Header Ads

JOKOWI MENEGASKAN PENGEBOMAN GREJA DI SAMARINDA HARUS DI HUKUM MATI !



sekrataris kabinet Pramono Anung menyampaikan bahwa Presiden Joko Widodo telah menginstruksikan Polri untuk mengambil langkah tegas terkait peristiwa pelemparan bom molotov di Gereja Oikumene, Samarinda, Kalimantan Timur, Ahad lalu, 13 November 2016. Dan, harapannya, pelaku dihukum seberat-beratnya.

"Kami mendapat kabar sudah ada anak yang meninggal, Intan Marbun, 3 tahun. Mereka seharusnya tidak menanggung akibat (bom) itu karena mereka tidak tahu apa-apa, hanya bermain di depan gereja," ujar Pramono di kantor Istana Kepresidenan, Senin, 14 November 2016.

Hingga berita ini ditulis, pelaku bom di Samarinda itu diketahui bernama Joh alias Juhanda alias Muhammad Aceng. Ia bukan pemain baru, pernah terlibat teror bom di Pusat Penelitian Ilmu Pengetahuan dan Teknologi di Tangerang pada 2011 lalu. Adapun kejadian itu membuatnya menjadi narapidana selama 3,5 tahun.

Juhanda juga bukan seorang pemain solo dalam melakukan terornya. Berdasarkan catatan kepolisian, ia merupakan anggota kelompok pelaku teror bom pimpinan Pepi Fernando. Pepi, saat ini, tengah menjalani masa hukuman penjara 18 tahun.

Pram melanjutkan, hukuman berat untuk Juhanda diperlukan agar ia tidak mengulangi lagi aksi teror. Nyatanya, kata dia, masa hukuman 3,5 tahun tak membuatnya jera ataupun merasa bersalah. Ia bahkan diduga melemparkan bom molotov di Samarinda.

"Kenyataan dia beraksi lagi, itu harus disikapi dengan langkah tegas.
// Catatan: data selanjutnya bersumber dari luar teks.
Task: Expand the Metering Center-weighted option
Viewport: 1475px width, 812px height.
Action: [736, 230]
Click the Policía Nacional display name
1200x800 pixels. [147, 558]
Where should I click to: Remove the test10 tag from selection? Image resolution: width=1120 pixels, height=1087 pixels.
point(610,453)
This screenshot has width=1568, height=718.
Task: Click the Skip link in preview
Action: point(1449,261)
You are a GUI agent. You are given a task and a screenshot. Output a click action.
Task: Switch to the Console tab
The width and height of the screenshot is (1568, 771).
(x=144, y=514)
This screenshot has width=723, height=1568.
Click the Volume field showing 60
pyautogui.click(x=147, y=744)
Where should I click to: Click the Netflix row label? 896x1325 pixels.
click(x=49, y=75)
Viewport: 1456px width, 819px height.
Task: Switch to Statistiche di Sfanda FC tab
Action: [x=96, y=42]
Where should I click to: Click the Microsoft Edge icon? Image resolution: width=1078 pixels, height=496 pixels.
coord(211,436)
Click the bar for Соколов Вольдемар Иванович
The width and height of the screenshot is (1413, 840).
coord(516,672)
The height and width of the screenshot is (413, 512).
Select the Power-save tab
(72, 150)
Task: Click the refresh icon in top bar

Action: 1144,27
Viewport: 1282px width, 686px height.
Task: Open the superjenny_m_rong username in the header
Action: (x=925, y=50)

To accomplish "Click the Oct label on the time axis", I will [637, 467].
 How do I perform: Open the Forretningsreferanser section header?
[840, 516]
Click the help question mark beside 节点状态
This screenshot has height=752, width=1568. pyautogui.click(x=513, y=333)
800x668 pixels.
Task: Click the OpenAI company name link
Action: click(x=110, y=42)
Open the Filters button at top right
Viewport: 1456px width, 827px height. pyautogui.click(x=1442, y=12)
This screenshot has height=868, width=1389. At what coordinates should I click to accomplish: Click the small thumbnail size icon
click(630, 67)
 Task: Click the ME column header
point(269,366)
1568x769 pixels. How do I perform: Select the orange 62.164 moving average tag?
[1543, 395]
Kalau melihat modus operandinya yang secara terbuka agar orang bisa melihat, itu menandakan yang bersangkutan melakukan aksinya dengan penuh kesadaran," ujar Pramono.


Apakah program deradikalisasi juga perlu dilakukan untuk menangani Juhanda? Pramono mengatakan kenyataannya program deradikalisasi belum sepenuhnya berhasil. Namun, bukan berarti program tersebut perlu dikesampingkan. "Deradikalisasi tetap harus dilakukan," kata dia.